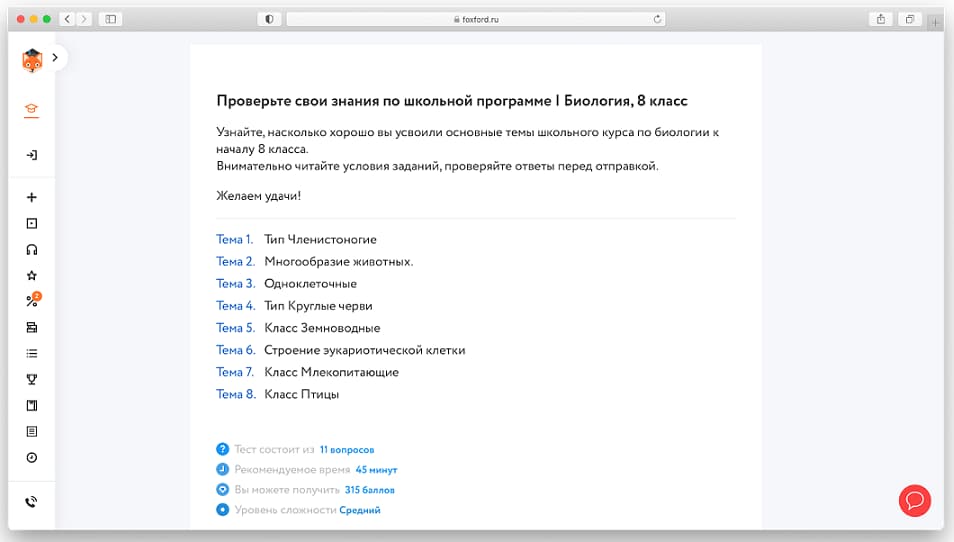Open the clock icon in sidebar
Image resolution: width=954 pixels, height=542 pixels.
[31, 457]
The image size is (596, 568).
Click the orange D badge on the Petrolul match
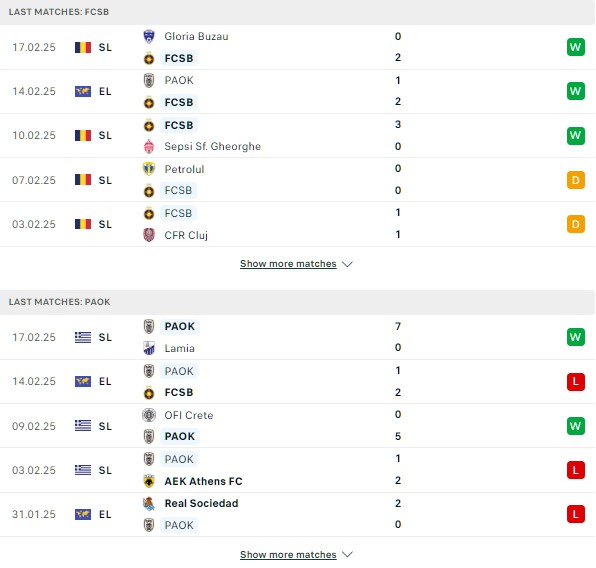click(x=575, y=180)
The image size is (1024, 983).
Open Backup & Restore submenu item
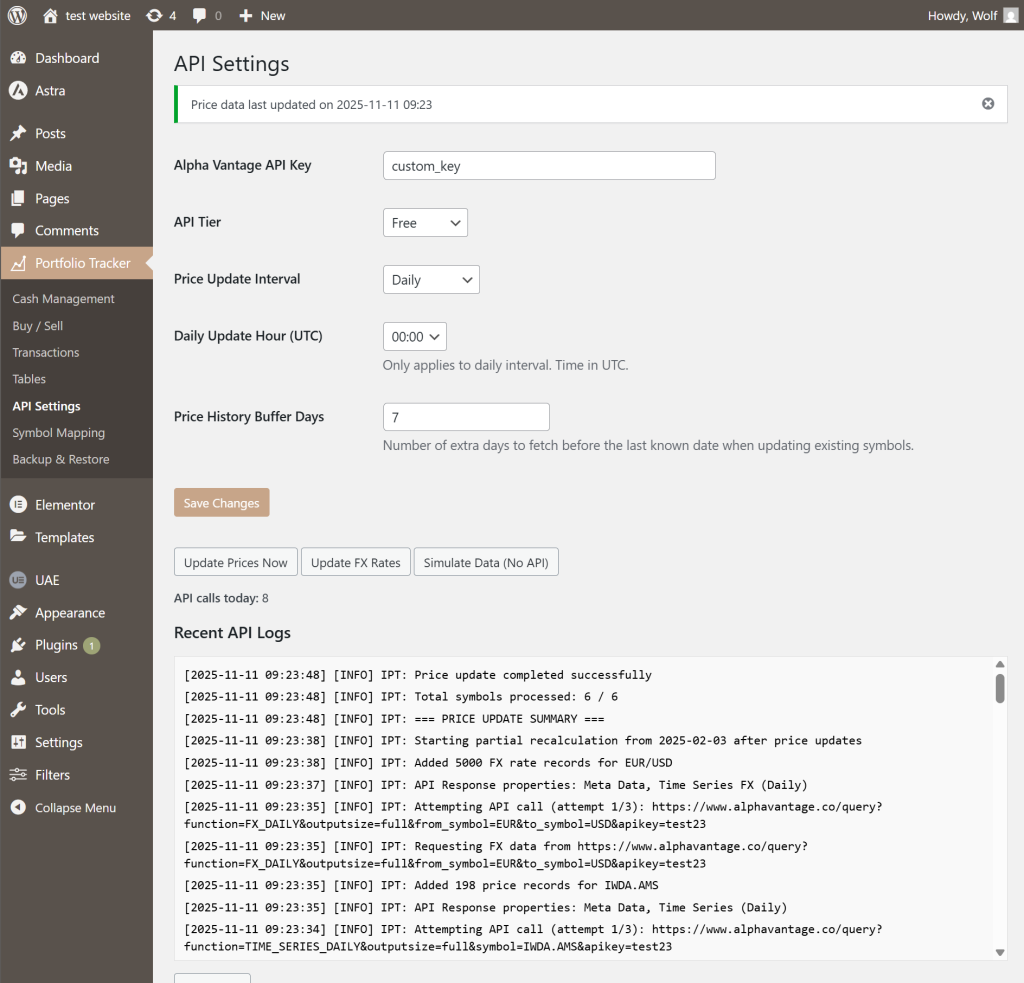coord(61,460)
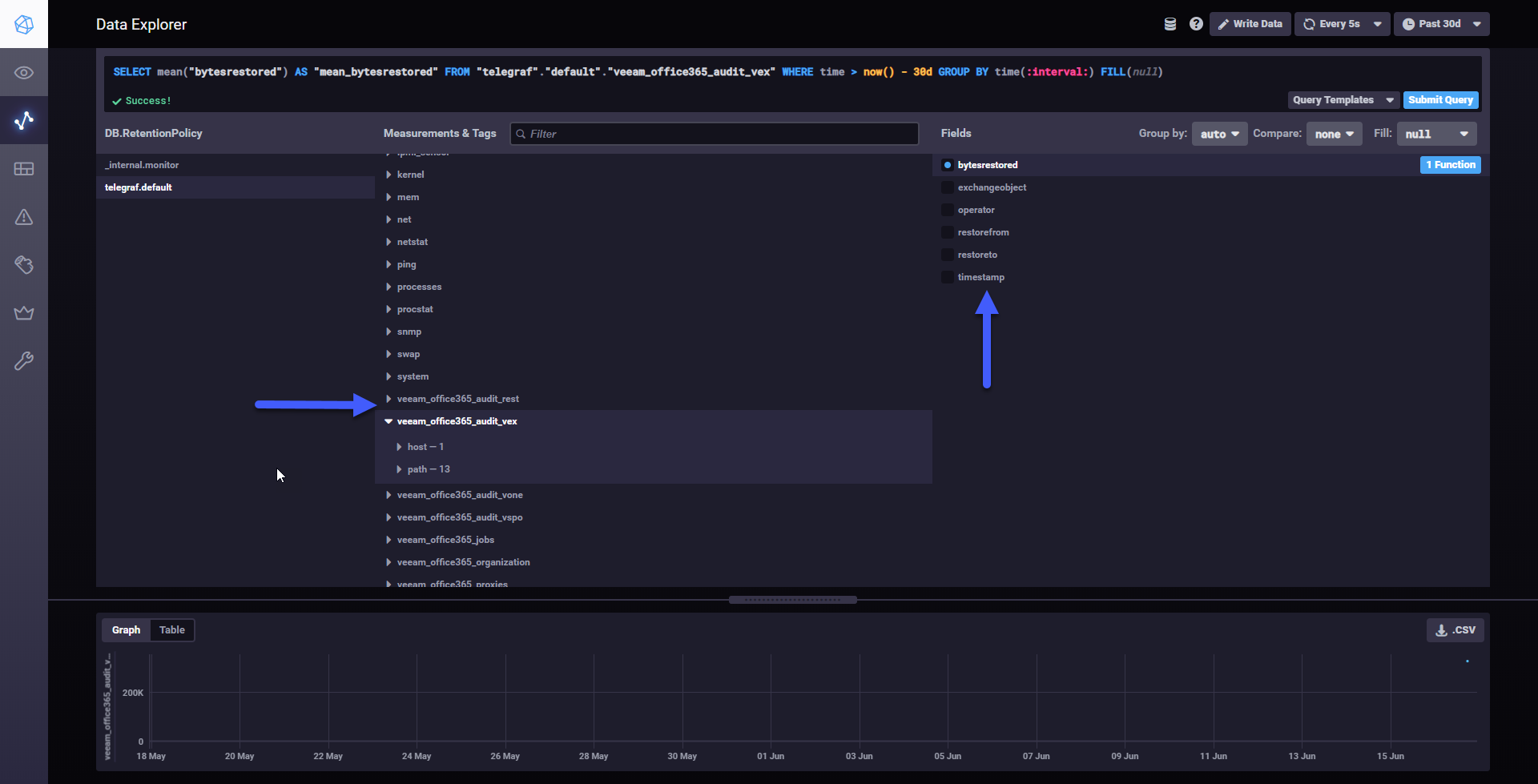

________

Turn the material from the line containing "The image size is (1024, 983)." through the end of the material, inclusive, into a Markdown table with the columns Row and Line, one numbered row per line and no blank lines. Leave the pictures out of the answer.

Response to the task:
| Row | Line |
|---|---|
| 1 | The image size is (1024, 983). |
| 2 | Open Backup & Restore submenu item |
| 3 | coord(61,460) |